One of the common beliefs is that being lonely is the same as being alone. This means your periods of solitude should obviously be counted as your periods of loneliness.
This, however, is not entirely true.
If you choose not to socialise a lot with friends or you prefer spending a great deal of time alone, it does not actually mean you are lonely. Isolation or solitude can be a factor but that does not tell the whole story of how lonely a person is.
If you are alone and upset, you are not necessarily lonely. Do not give the state of solitude a bad rap.
There are in fact people who maintain enough social connections. They occasionally or regularly hang out and attend parties, but still feel lonely and isolated deep inside.
Because what is missing in those relationships is the vital element of closeness.
It is the element that determines the quality of the relationship.
It is the element that makes a relationship meaningful.
It is the pivotal element that determines whether you feel truly connected to the person(s) you are with.
This is where the following definition of loneliness from the Encyclopedia of Human Relationship comes into play:
“Loneliness is the distress that results from discrepancies between ideal and perceived social relationships.”
You may have lots of friends, but how close are you with them? Do you feel genuinely connected to them when they are around you? Does it give you a feeling of satisfaction when you are spending time with them?
If not, you will be distressed. You will feel a sense of sadness and disappointment.

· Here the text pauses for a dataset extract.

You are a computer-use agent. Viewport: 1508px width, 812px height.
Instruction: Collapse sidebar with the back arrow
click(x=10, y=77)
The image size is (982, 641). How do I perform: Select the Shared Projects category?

Eventually, you will feel lonely. You will feel disconnected.
In this interview with The Guardian, Professor John Cacioppo, director of the University of Chicago’s Centre for Cognitive and Social Neuroscience, said:
“The brain is the organ for creating, monitoring, nurturing and retaining social connections. So it does not matter whether you actually have these connections. What is important is whether you feel that you have them.
There is a big difference between objective isolation and perceived isolation, and perceived isolation is loneliness.”

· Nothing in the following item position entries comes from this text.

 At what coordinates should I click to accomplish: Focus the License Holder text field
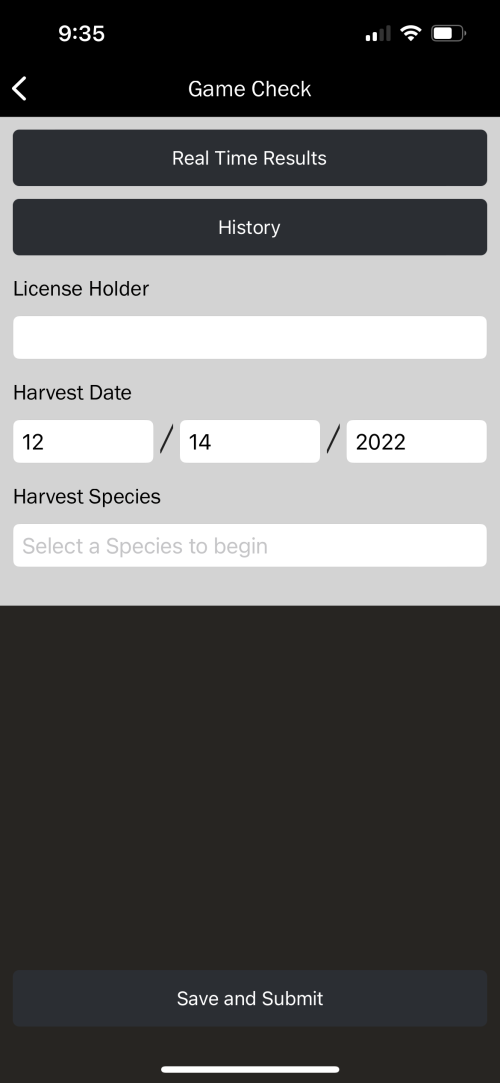(x=250, y=337)
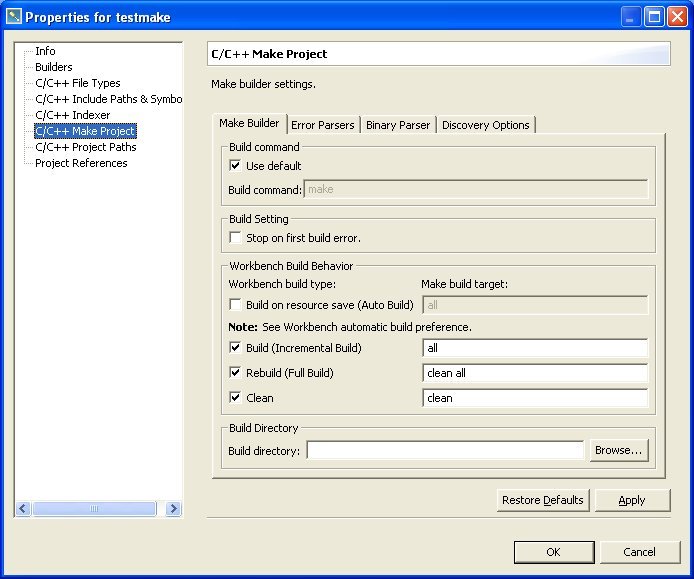Select C/C++ File Types in sidebar
This screenshot has height=579, width=694.
(x=78, y=83)
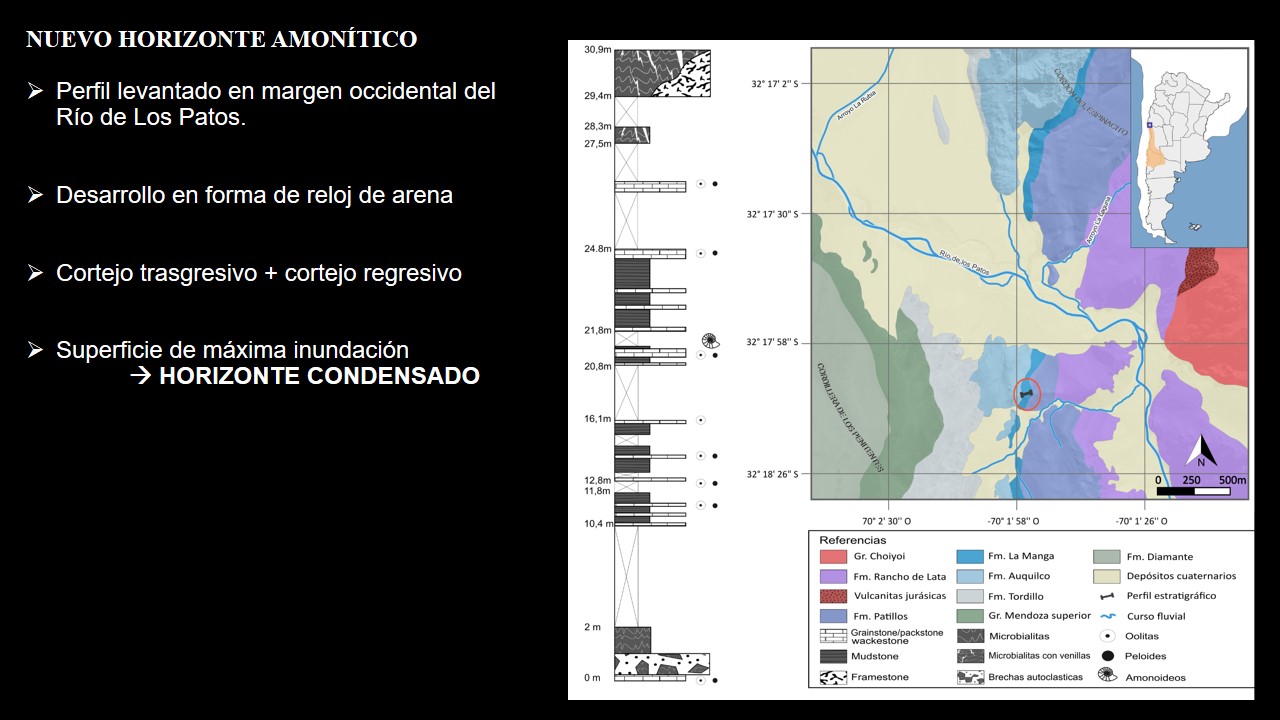Select the Amonoideos symbol in the legend
The image size is (1280, 720).
click(x=1107, y=675)
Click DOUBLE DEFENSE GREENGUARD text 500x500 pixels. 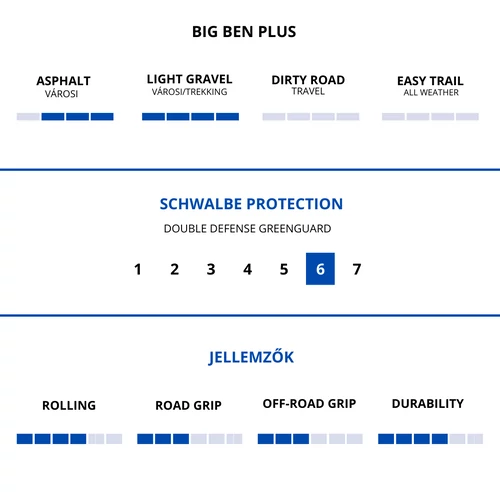click(247, 229)
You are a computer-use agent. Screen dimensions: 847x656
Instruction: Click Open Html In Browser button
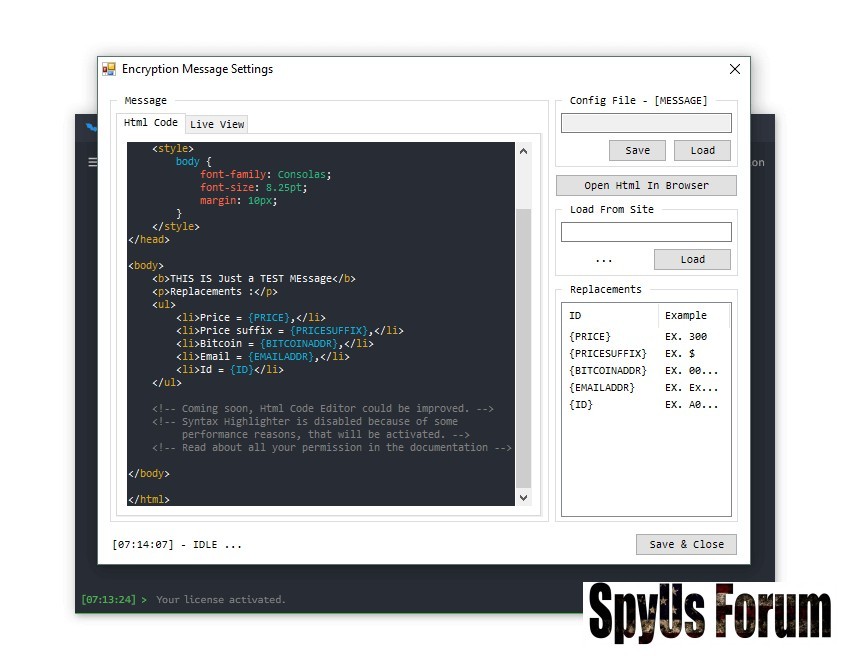point(646,185)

Having a lot of friends and not having any close tie with them is not the solution. That is the situation when people feel lonely in a crowd. Evidently, a relationship that only exists on the surface level lacks the closeness element.

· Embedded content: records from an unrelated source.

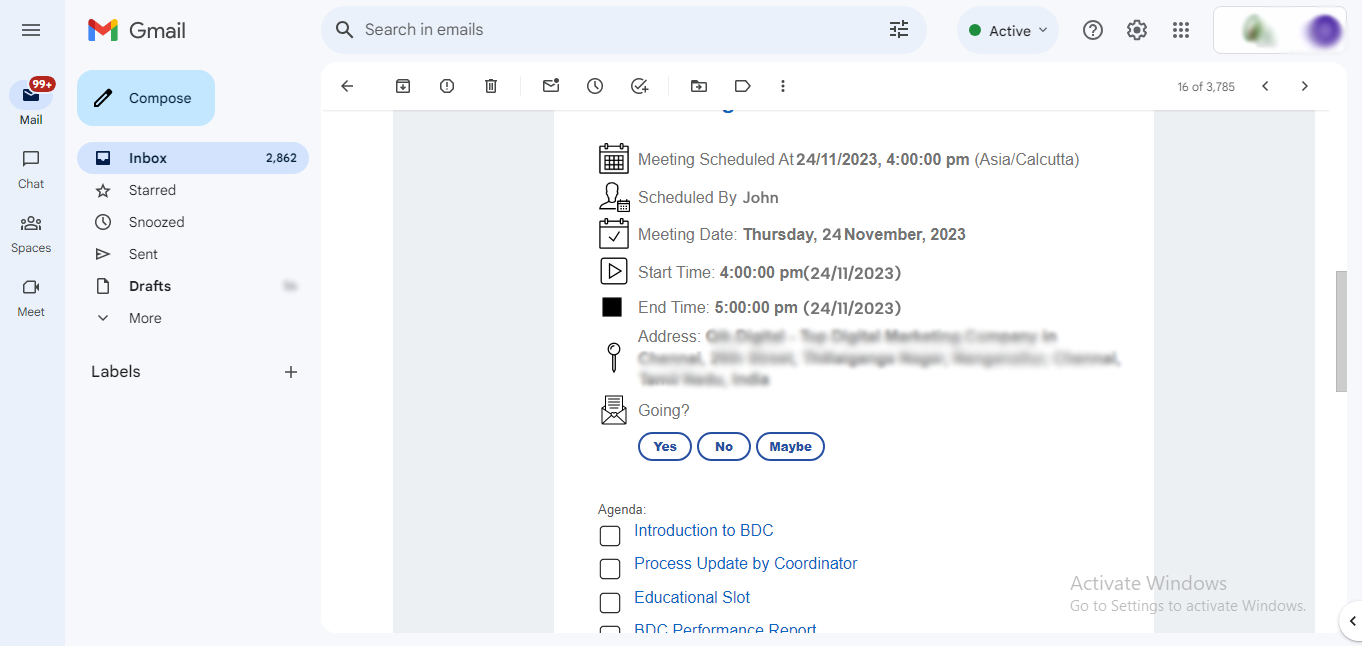Go to the Starred folder
The height and width of the screenshot is (646, 1362).
(x=152, y=190)
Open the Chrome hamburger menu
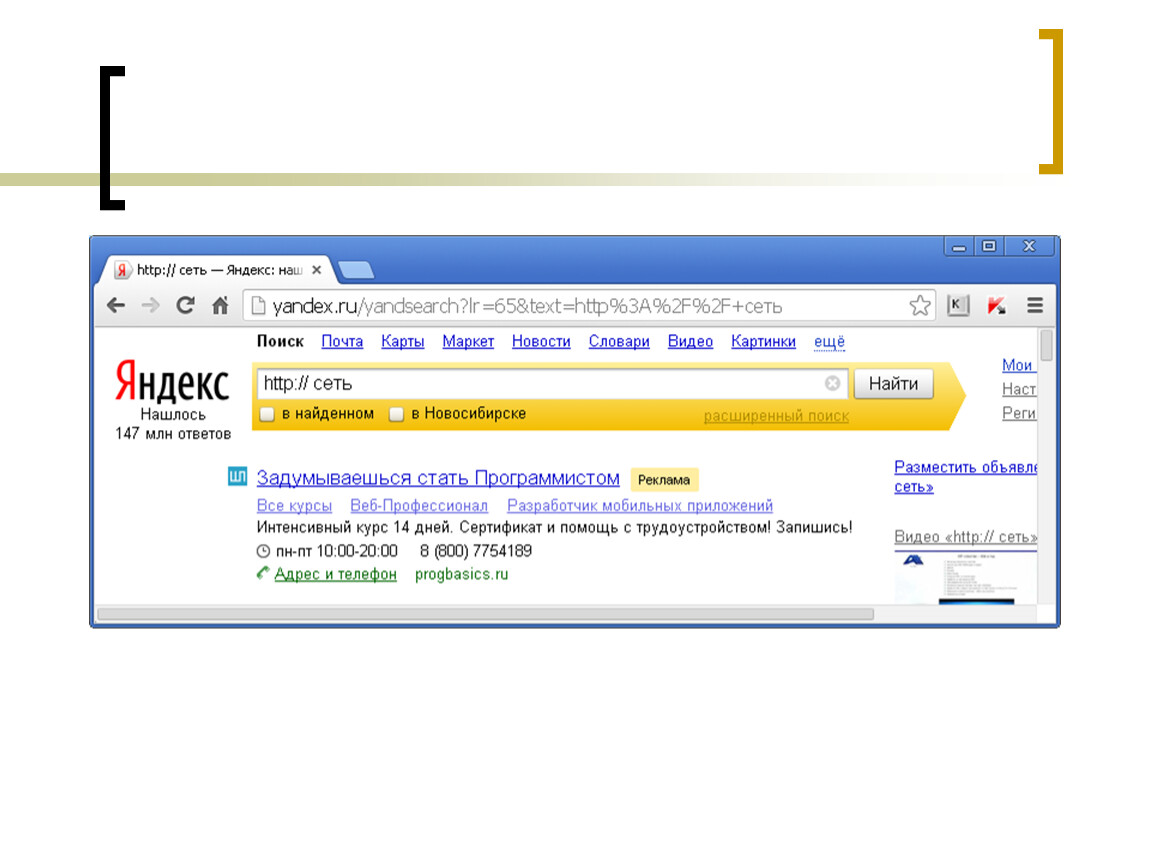The image size is (1150, 864). pos(1035,306)
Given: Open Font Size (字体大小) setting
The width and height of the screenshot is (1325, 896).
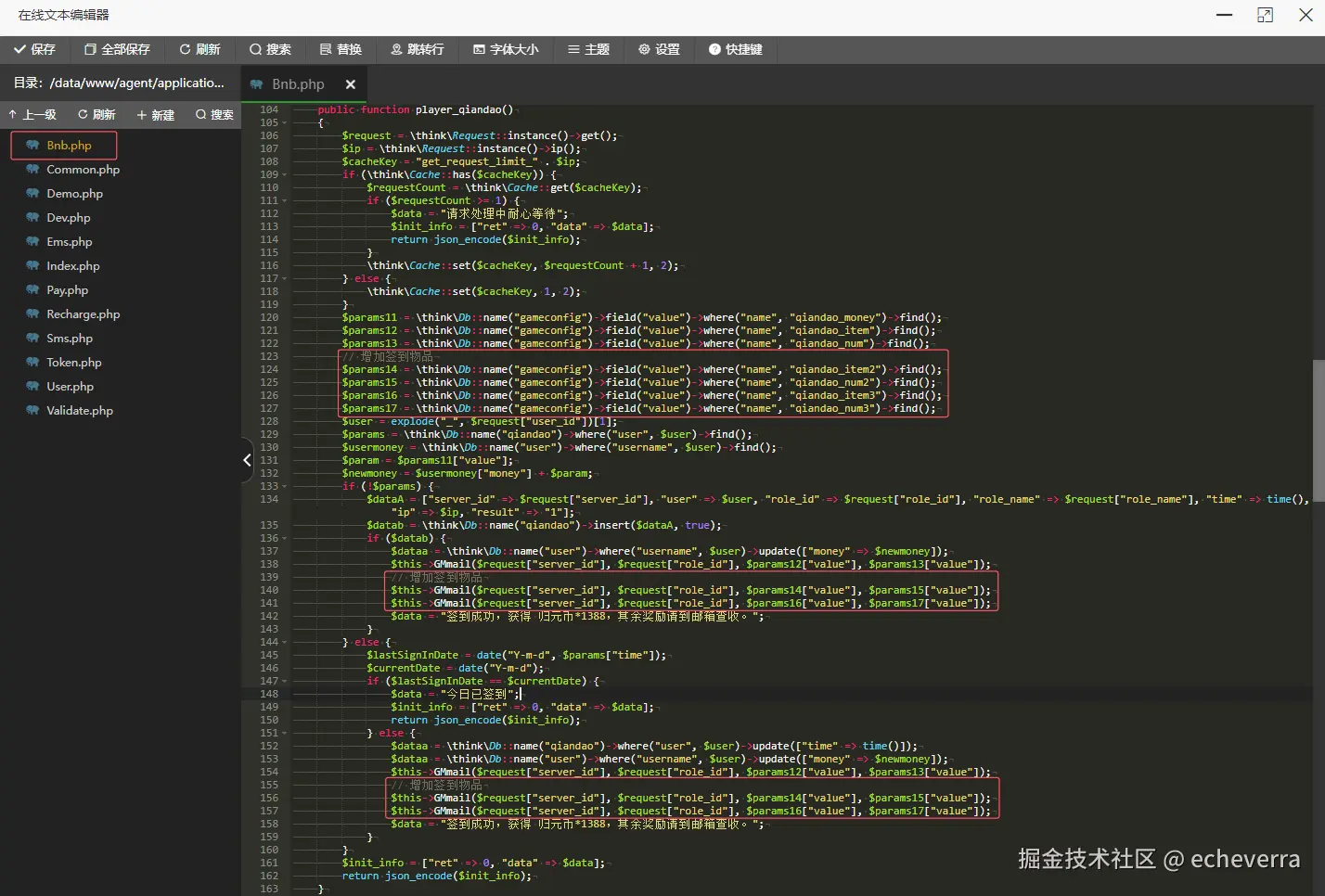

On the other hand, having a few friends is just fine if there is this intimate, meaningful relationship where both parties understand each other well. It gives the feeling that “I have people in my life who really understand me and I understand them too at the same level.”
As Professor John says:
“In fact, often times, fewer is better.”
The next time you feel lonely, do not jump to the conclusion that you need more friends.
Instead, examine your existing relationships. Work to improve them. Make them better and stronger by becoming closer to them.
As relationship coach Kira Asatryan writes:
“The feeling of closeness arises between two people when they both feel that the other understands them well and cares about them deeply.
This feeling of being understood and valued — this feeling of closeness — is what you are really craving when you are lonely.”